Well, I think it was a study of 23 people. I believe the current consensus that the vaccines give pretty solid protection past 6 months. I figure profit is why they are not the most objective judges of the results. But no I certainly don’t think they’re lying.
It’s been under the radar for awhile (at least my radar), but the Novavax vaccine is looking great. I was recently reading a report arguing for investing in NVAX stock. Unfortunately, the report is paywalled, and I can’t link to it. The thesis is that the Novavax vaccine -
has the highest efficacy when compared on a like-for-like basis (Novavax trials also include variants, against which it maintains high efficacy)
has the same or lower side effects as current vaccines in use
has lower production costs
has no need for expensive refrigeration (=lower logistics costs)

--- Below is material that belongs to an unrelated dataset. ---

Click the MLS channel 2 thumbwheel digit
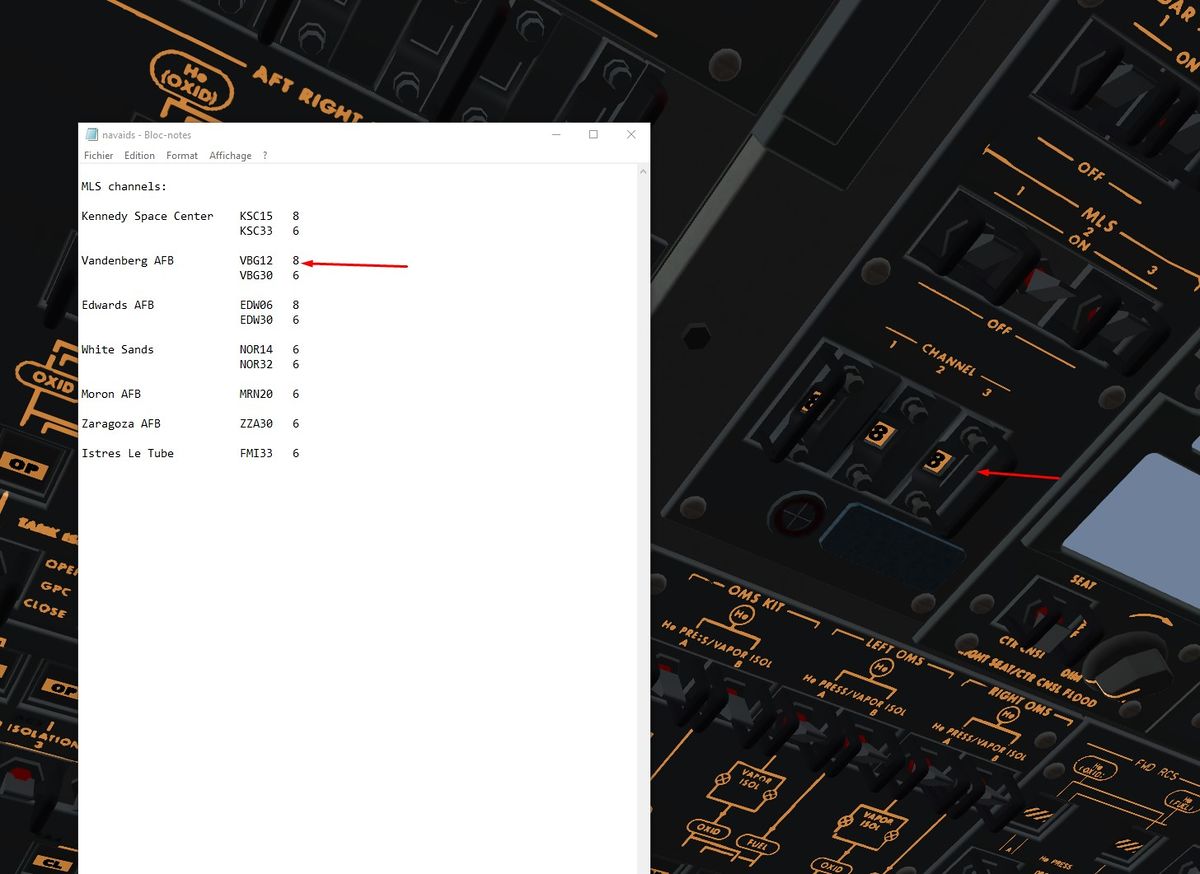This screenshot has height=874, width=1200. (x=877, y=433)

is expected to receive US and EU authorization in Q3 2021
uses more traditional methods of vaccine production
Obviously the first bullet point is very encouraging, but the last is perhaps even more important. There are people hesitant to take the mRNA vaccines due to their experimental nature. The underlying science of Novavax’s vaccine has been known for decades. Science Magazine said the following:
To make their vaccine, Novavax scientists first used a baculovirus to insert the gene for the SARS-CoV-2 spike protein into moth cells, which produced the spikes on their cell membranes. Scientists then harvested the spike proteins and mixed them with a synthetic soaplike particle in which the spikes embed. A compound derived from trees serves as an immune-boosting adjuvant.
This is the same technology used to produce Hepatitis B vaccines since 1986 as well as the pertussis vaccine which is mandated for all children in the US. I hope that some people hesitant to take the mRNA vaccines might find Novavax more appealing.